Normal kidney dialysis is often a physically and emotionally draining process as patients must go to the hospital two to three times per week, with each session taking up to five hours. This does not include the time spent in traffic jams, time spent looking for a parking space and the long distances covered to get from rural Thailand to the nearest haemodialysis centre or hospital. By the time the patient recovers from each treatment, it is already time for the next. 


This taxing cycle that takes up too much time and extra out-of-pocket spending used to be the norm – however with PD treatment, patients can have a more flexible lifestyle and have a sense of reliance. Control is given back to the patient whereby the patient as well as the patient’s family and community are able to be involved in the treatment without just relying on doctors and nurses. 
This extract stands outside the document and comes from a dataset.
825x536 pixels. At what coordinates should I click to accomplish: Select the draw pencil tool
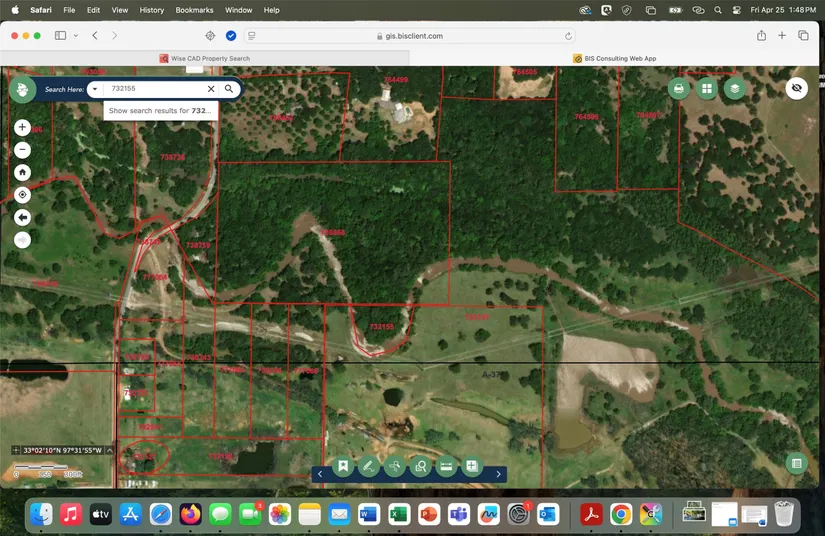[x=369, y=466]
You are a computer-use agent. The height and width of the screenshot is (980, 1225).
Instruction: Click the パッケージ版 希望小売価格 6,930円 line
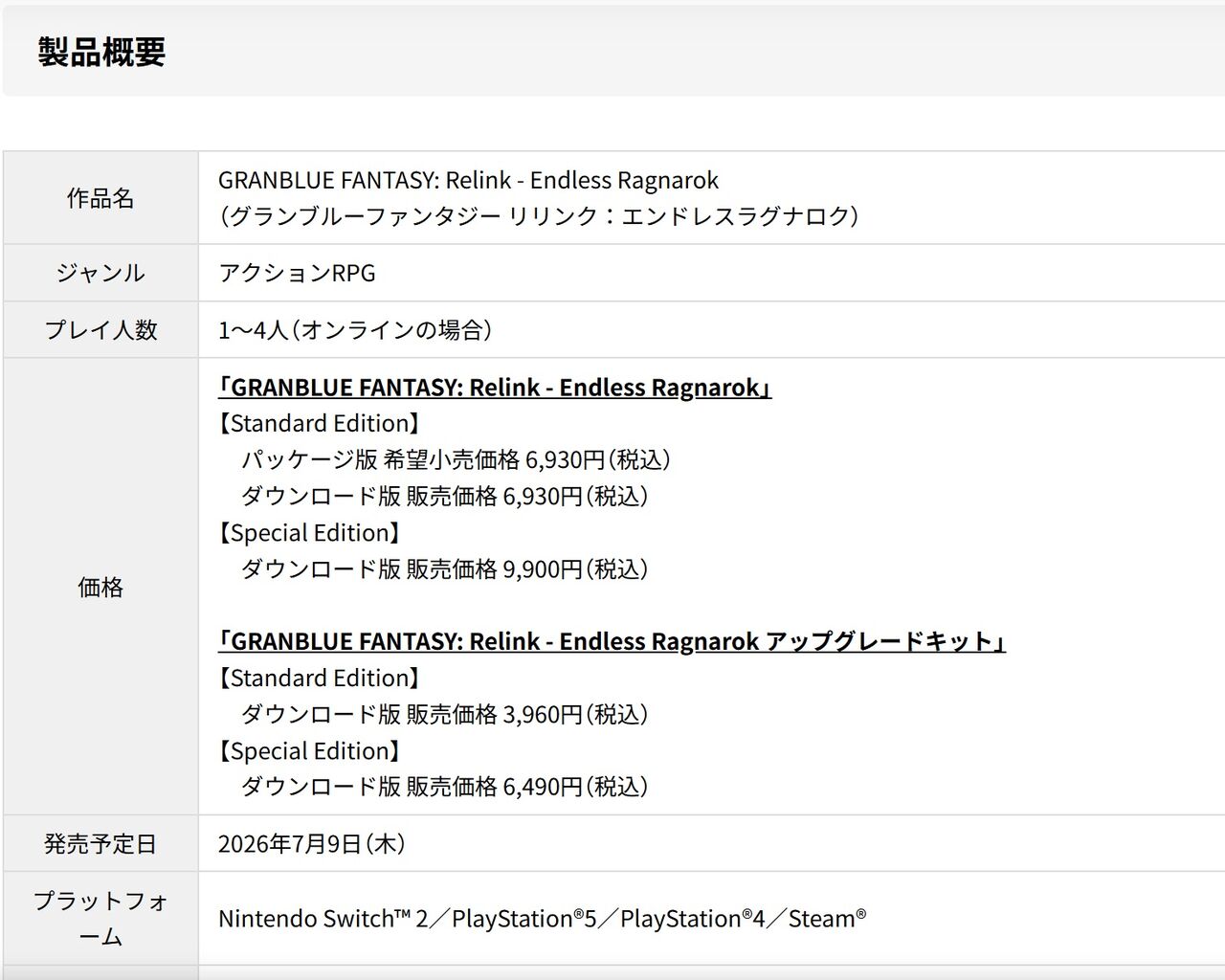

To begin preparing for peritoneal dialysis, a catheter is inserted into your peritoneum via a small and very minor operation. Placement is done 2-weeks before your training begins. Once the catheter is given time to settle in, training on how to care for the catheter and perform the treatment is provided by the hospital nurses or our professionally trained nurses to both the patient and the patient’s caregiver(s). 


A solution called dialysate is flowed into your peritoneum via the catheter to be left for several hours in order to absorb waste, toxins and extra fluids in your body. The solution is then flowed out and disposed off. This cycle is repeated several times and mimics the natural function of your kidneys to ensure a better quality of life.